- EXTRACTED ENTRIES:
☆ ☆ ☆ ☆

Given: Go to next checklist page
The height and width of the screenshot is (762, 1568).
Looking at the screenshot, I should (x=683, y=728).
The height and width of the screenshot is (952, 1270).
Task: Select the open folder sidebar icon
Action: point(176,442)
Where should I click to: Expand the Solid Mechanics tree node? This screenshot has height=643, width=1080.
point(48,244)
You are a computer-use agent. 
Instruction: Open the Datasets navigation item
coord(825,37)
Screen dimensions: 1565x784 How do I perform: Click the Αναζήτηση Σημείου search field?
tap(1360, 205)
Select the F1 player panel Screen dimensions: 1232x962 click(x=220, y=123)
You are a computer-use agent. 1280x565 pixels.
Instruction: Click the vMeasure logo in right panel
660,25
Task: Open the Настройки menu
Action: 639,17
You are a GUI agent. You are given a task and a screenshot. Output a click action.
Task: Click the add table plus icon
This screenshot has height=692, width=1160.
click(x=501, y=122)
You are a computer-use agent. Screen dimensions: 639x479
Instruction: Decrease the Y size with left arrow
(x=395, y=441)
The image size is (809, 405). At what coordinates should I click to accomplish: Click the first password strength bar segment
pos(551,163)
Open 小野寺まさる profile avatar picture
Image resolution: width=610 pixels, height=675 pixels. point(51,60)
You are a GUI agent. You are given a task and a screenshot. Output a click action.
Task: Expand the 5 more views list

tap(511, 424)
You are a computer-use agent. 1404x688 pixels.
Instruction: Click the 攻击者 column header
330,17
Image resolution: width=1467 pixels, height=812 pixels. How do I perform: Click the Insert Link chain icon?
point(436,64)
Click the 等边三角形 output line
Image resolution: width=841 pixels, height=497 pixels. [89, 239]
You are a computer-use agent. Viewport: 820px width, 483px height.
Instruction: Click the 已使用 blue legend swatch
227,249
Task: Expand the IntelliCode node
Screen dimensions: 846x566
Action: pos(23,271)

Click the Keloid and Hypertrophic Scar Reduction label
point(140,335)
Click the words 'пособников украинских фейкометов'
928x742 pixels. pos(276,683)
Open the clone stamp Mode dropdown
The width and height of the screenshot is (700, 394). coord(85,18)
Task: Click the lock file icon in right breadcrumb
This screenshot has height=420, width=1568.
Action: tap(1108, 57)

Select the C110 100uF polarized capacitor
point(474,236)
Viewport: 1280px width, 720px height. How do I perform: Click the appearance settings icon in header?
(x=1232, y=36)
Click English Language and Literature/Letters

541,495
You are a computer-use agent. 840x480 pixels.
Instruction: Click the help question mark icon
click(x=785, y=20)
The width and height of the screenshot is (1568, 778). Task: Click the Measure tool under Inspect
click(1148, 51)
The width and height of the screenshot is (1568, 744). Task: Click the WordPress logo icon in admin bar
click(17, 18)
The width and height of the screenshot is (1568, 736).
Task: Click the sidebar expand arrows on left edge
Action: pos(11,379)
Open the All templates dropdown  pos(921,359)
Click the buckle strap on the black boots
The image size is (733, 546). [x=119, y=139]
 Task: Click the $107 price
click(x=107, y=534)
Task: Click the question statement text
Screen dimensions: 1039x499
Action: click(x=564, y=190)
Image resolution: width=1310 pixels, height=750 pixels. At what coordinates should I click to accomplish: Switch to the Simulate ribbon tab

☆ ☆ ☆ ☆

- REQUEST: Copy out every entry above word for word, keeping each line as it appears.

- COMPLETE ANSWER:
Given: Go to next checklist page
The height and width of the screenshot is (762, 1568).
Looking at the screenshot, I should (x=683, y=728).
The height and width of the screenshot is (952, 1270).
Task: Select the open folder sidebar icon
Action: point(176,442)
Where should I click to: Expand the Solid Mechanics tree node? This screenshot has height=643, width=1080.
point(48,244)
You are a computer-use agent. 
Instruction: Open the Datasets navigation item
coord(825,37)
Screen dimensions: 1565x784 How do I perform: Click the Αναζήτηση Σημείου search field?
tap(1360, 205)
Select the F1 player panel Screen dimensions: 1232x962 click(x=220, y=123)
You are a computer-use agent. 1280x565 pixels.
Instruction: Click the vMeasure logo in right panel
660,25
Task: Open the Настройки menu
Action: 639,17
You are a GUI agent. You are given a task and a screenshot. Output a click action.
Task: Click the add table plus icon
This screenshot has height=692, width=1160.
click(x=501, y=122)
You are a computer-use agent. Screen dimensions: 639x479
Instruction: Decrease the Y size with left arrow
(x=395, y=441)
The image size is (809, 405). At what coordinates should I click to accomplish: Click the first password strength bar segment
pos(551,163)
Open 小野寺まさる profile avatar picture
Image resolution: width=610 pixels, height=675 pixels. point(51,60)
You are a GUI agent. You are given a task and a screenshot. Output a click action.
Task: Expand the 5 more views list

tap(511, 424)
You are a computer-use agent. 1404x688 pixels.
Instruction: Click the 攻击者 column header
330,17
Image resolution: width=1467 pixels, height=812 pixels. How do I perform: Click the Insert Link chain icon?
point(436,64)
Click the 等边三角形 output line
Image resolution: width=841 pixels, height=497 pixels. [89, 239]
You are a computer-use agent. Viewport: 820px width, 483px height.
Instruction: Click the 已使用 blue legend swatch
227,249
Task: Expand the IntelliCode node
Screen dimensions: 846x566
Action: pos(23,271)

Click the Keloid and Hypertrophic Scar Reduction label
point(140,335)
Click the words 'пособников украинских фейкометов'
928x742 pixels. pos(276,683)
Open the clone stamp Mode dropdown
The width and height of the screenshot is (700, 394). coord(85,18)
Task: Click the lock file icon in right breadcrumb
This screenshot has height=420, width=1568.
Action: tap(1108, 57)

Select the C110 100uF polarized capacitor
point(474,236)
Viewport: 1280px width, 720px height. How do I perform: Click the appearance settings icon in header?
(x=1232, y=36)
Click English Language and Literature/Letters

541,495
You are a computer-use agent. 840x480 pixels.
Instruction: Click the help question mark icon
click(x=785, y=20)
The width and height of the screenshot is (1568, 778). Task: Click the Measure tool under Inspect
click(1148, 51)
The width and height of the screenshot is (1568, 744). Task: Click the WordPress logo icon in admin bar
click(17, 18)
The width and height of the screenshot is (1568, 736).
Task: Click the sidebar expand arrows on left edge
Action: pos(11,379)
Open the All templates dropdown  pos(921,359)
Click the buckle strap on the black boots
The image size is (733, 546). [x=119, y=139]
 Task: Click the $107 price
click(x=107, y=534)
Task: Click the question statement text
Screen dimensions: 1039x499
Action: click(x=564, y=190)
Image resolution: width=1310 pixels, height=750 pixels. At what coordinates should I click to accomplish: Switch to the Simulate ribbon tab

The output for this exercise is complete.